| SET TASK |
Give the data below as a Markdown table with two columns, Row and Line: one row per line, numbered in order, blank lines skipped. Leave the pictures out of the table.

RECORDS TO USE start

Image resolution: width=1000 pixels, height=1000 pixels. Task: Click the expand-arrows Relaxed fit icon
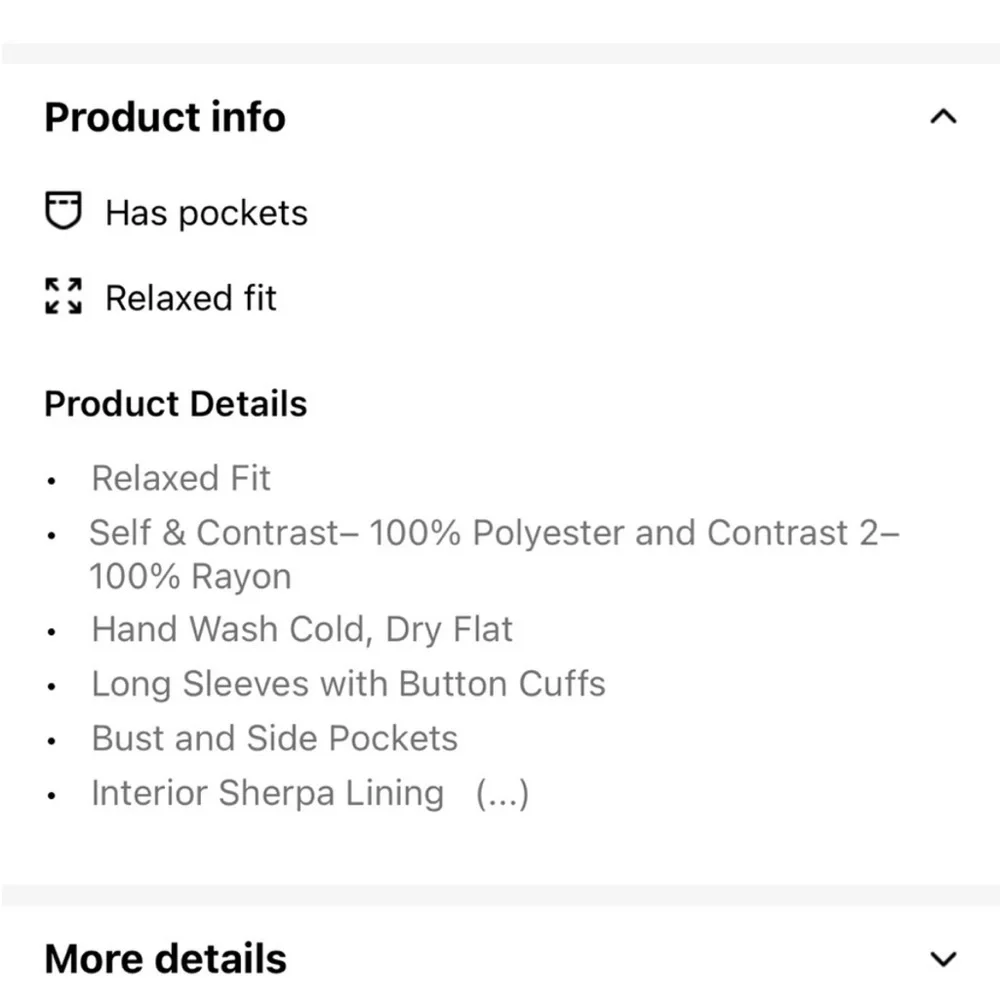[x=63, y=296]
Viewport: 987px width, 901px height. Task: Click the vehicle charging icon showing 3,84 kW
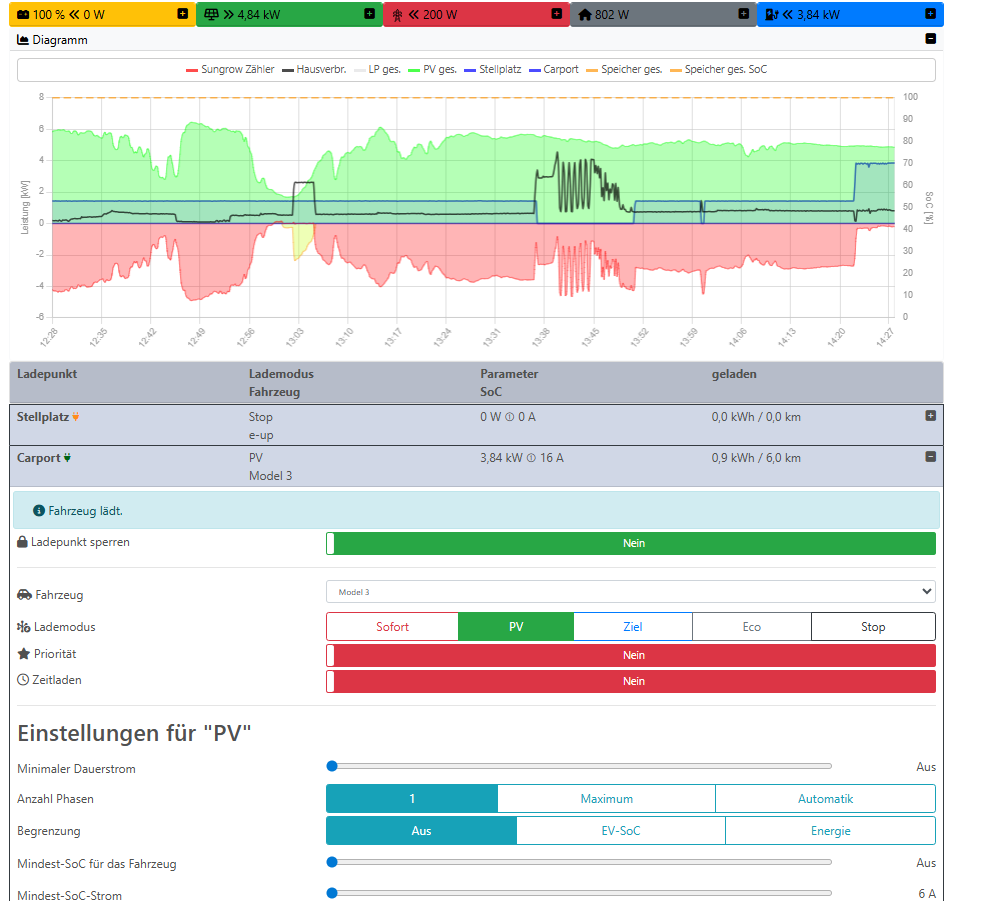click(770, 14)
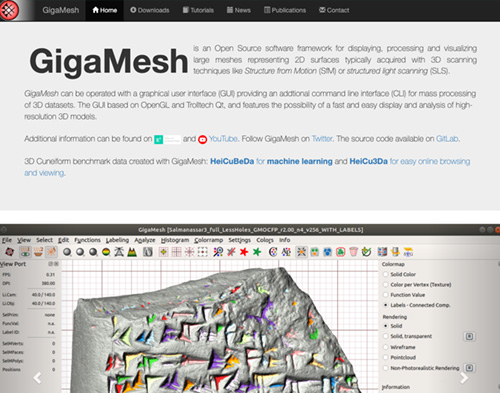Screen dimensions: 500x393
Task: Click the pink trash bin toolbar icon
Action: pyautogui.click(x=353, y=252)
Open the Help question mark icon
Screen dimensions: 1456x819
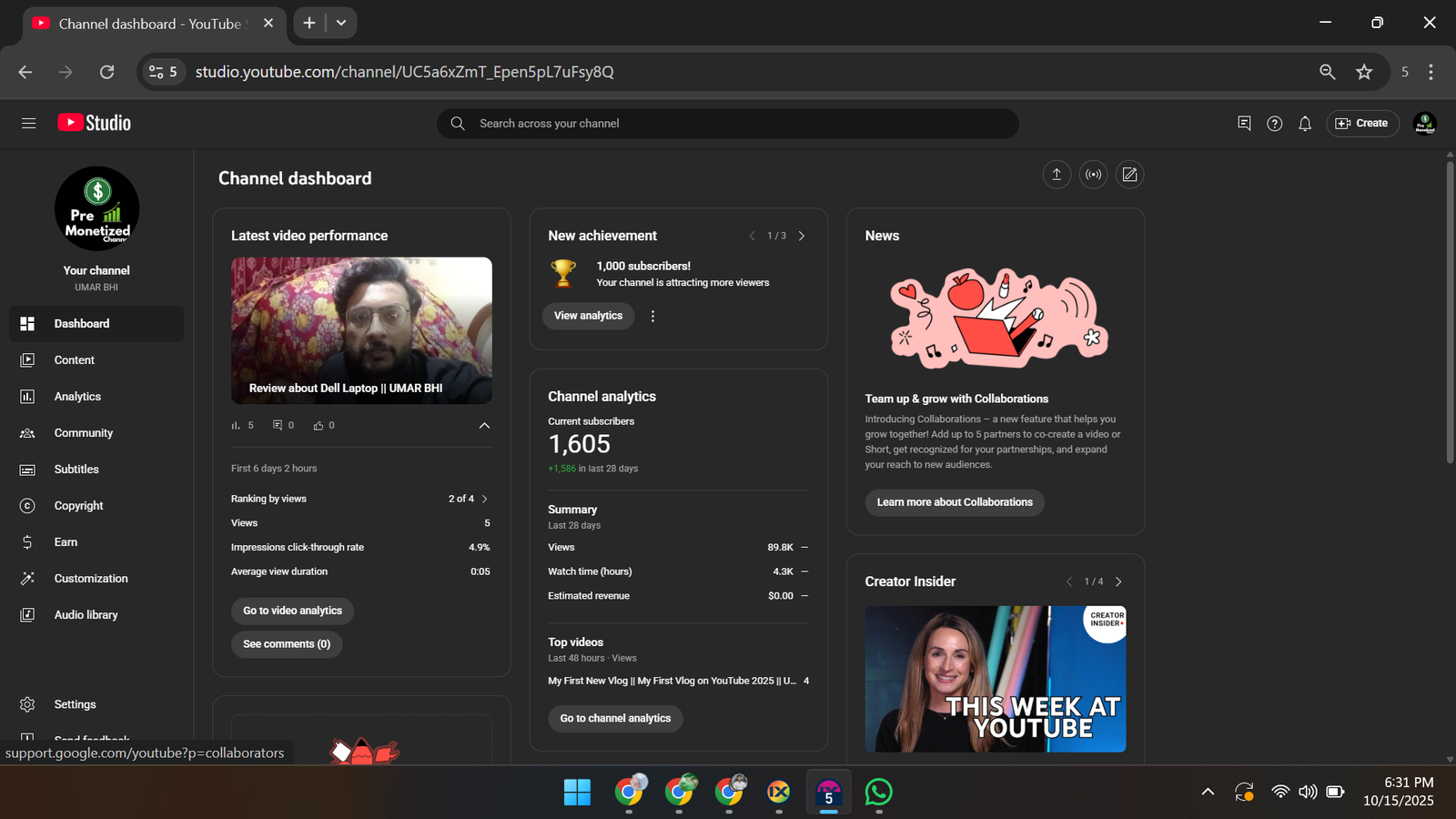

RECORDS TO USE end

| WRITTEN ANSWER |
| Row | Line |
|---|---|
| 1 | Image resolution: width=1000 pixels, height=1000 pixels. Task: Click the expand-arrows Relaxed fit icon |
| 2 | [x=63, y=296] |
| 3 | Viewport: 987px width, 901px height. Task: Click the vehicle charging icon showing 3,84 kW |
| 4 | click(770, 14) |
| 5 | Screen dimensions: 500x393 |
| 6 | Task: Click the pink trash bin toolbar icon |
| 7 | Action: pyautogui.click(x=353, y=252) |
| 8 | Open the Help question mark icon |
| 9 | Screen dimensions: 1456x819 |